**Your instructions:**
Report each line of the entries below that includes "Labs".

** Material provided follows **

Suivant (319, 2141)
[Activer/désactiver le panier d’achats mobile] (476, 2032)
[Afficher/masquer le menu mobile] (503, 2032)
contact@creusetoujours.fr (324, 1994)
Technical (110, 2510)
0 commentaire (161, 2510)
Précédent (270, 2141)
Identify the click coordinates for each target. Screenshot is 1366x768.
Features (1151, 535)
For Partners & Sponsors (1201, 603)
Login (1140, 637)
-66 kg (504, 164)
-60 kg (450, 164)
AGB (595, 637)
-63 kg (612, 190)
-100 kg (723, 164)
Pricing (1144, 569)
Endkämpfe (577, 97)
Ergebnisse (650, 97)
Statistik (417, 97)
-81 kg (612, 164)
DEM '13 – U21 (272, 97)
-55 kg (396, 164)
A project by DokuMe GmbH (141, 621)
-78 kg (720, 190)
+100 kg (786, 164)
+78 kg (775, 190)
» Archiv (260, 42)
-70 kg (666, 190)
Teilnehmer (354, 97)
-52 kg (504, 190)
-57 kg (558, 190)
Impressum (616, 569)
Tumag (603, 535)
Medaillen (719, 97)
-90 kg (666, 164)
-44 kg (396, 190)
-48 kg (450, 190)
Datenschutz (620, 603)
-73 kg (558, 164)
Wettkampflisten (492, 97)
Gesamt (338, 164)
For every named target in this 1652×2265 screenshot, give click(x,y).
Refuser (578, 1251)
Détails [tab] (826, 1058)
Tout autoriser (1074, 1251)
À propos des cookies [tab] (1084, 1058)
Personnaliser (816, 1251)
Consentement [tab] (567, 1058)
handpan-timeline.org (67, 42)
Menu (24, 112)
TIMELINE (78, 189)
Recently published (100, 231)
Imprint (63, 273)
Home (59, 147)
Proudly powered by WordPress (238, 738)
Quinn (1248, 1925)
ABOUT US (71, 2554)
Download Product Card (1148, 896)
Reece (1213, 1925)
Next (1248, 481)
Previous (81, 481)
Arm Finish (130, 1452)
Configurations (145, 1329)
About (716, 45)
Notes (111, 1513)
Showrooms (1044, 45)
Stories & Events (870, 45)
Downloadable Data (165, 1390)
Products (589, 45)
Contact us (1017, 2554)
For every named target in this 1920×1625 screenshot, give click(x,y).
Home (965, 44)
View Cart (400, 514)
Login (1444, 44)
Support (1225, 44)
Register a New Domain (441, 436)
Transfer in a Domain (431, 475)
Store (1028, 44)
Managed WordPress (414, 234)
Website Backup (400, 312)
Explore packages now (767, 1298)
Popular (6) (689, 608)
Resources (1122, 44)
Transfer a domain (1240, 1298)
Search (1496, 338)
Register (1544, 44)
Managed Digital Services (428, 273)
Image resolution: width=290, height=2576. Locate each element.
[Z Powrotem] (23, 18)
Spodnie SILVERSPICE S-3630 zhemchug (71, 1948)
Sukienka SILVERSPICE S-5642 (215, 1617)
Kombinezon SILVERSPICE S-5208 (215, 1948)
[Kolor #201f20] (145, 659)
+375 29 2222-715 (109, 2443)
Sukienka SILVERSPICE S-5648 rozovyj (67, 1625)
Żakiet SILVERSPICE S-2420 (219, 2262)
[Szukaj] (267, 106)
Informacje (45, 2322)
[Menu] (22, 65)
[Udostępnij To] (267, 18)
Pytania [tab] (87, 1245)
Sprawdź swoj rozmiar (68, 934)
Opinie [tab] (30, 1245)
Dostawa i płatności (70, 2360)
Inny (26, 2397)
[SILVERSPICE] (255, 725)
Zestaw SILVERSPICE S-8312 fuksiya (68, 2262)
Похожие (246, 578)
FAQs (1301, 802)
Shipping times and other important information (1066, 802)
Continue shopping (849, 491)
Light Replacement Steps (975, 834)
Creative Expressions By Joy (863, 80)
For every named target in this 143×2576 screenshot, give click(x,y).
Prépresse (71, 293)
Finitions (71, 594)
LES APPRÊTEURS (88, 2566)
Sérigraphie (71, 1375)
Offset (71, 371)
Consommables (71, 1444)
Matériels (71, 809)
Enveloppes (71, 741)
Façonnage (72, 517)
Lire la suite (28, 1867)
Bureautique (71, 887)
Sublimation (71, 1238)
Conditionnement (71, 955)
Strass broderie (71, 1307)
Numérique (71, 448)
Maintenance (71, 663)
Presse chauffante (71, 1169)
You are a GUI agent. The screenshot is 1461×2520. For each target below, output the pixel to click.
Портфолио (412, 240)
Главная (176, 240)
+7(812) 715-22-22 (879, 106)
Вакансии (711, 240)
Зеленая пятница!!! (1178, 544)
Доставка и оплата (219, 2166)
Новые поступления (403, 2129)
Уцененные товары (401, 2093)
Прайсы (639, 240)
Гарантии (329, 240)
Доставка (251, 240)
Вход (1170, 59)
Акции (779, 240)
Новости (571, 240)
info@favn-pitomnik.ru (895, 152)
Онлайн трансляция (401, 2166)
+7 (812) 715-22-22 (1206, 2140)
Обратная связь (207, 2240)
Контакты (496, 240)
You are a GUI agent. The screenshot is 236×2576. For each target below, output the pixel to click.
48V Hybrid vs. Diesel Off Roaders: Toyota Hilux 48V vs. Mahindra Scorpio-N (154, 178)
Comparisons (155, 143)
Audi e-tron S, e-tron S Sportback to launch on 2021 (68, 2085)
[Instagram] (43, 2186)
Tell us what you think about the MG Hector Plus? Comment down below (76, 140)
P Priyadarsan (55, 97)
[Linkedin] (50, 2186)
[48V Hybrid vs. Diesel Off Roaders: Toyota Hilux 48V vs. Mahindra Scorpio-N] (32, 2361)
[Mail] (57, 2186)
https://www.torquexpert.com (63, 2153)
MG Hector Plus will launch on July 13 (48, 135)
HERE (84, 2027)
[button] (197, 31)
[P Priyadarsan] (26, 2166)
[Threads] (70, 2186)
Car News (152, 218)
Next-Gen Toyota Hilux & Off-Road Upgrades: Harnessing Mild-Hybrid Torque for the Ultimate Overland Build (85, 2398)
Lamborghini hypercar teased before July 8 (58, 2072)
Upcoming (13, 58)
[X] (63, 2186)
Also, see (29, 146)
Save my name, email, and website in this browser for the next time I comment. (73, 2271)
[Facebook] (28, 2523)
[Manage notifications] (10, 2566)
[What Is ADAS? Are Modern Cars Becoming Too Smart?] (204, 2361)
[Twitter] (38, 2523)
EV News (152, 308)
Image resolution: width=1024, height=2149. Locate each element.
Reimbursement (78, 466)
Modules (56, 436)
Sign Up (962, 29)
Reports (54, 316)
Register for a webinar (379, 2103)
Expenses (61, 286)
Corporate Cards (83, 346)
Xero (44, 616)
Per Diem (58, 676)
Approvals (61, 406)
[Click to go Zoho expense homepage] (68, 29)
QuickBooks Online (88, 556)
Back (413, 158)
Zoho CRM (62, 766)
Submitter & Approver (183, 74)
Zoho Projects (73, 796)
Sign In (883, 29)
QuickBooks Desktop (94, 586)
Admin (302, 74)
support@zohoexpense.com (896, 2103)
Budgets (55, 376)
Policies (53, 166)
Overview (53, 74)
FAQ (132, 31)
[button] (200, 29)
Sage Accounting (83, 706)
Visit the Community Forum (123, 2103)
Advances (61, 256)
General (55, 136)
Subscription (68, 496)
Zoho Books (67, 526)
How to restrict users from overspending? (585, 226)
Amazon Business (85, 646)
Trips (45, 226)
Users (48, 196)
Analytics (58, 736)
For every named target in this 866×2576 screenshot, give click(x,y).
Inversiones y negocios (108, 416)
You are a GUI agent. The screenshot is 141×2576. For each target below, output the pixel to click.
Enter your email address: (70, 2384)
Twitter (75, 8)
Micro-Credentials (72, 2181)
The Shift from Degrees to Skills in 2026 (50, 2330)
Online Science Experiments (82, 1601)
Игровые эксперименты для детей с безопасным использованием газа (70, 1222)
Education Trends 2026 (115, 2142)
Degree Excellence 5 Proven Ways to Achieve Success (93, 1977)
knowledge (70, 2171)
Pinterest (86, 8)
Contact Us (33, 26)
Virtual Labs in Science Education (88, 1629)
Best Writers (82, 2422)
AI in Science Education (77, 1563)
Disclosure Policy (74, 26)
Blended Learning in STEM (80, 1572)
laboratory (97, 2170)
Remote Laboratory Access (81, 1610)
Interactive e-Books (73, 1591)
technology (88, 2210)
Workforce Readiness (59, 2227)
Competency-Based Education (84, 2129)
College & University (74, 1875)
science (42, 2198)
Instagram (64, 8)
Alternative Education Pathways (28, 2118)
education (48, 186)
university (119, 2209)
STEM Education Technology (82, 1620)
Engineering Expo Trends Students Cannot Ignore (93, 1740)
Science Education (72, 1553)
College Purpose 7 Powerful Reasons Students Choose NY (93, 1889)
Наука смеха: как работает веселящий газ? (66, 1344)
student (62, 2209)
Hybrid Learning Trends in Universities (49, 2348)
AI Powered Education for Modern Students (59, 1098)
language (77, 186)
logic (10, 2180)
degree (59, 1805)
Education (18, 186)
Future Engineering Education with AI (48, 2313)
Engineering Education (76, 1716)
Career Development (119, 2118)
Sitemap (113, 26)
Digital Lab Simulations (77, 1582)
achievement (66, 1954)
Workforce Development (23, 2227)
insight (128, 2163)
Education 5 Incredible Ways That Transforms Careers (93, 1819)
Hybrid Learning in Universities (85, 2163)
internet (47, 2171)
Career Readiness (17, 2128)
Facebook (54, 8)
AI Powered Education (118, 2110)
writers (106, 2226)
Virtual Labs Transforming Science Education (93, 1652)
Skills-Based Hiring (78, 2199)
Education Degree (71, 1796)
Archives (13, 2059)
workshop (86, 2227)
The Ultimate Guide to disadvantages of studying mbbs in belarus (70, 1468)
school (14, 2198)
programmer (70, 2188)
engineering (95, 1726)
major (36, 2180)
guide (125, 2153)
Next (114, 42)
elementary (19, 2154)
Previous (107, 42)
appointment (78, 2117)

** End of Material provided **

**Solution to this problem:**
Virtual Labs in Science Education (88, 1629)
Virtual Labs Transforming Science Education (93, 1652)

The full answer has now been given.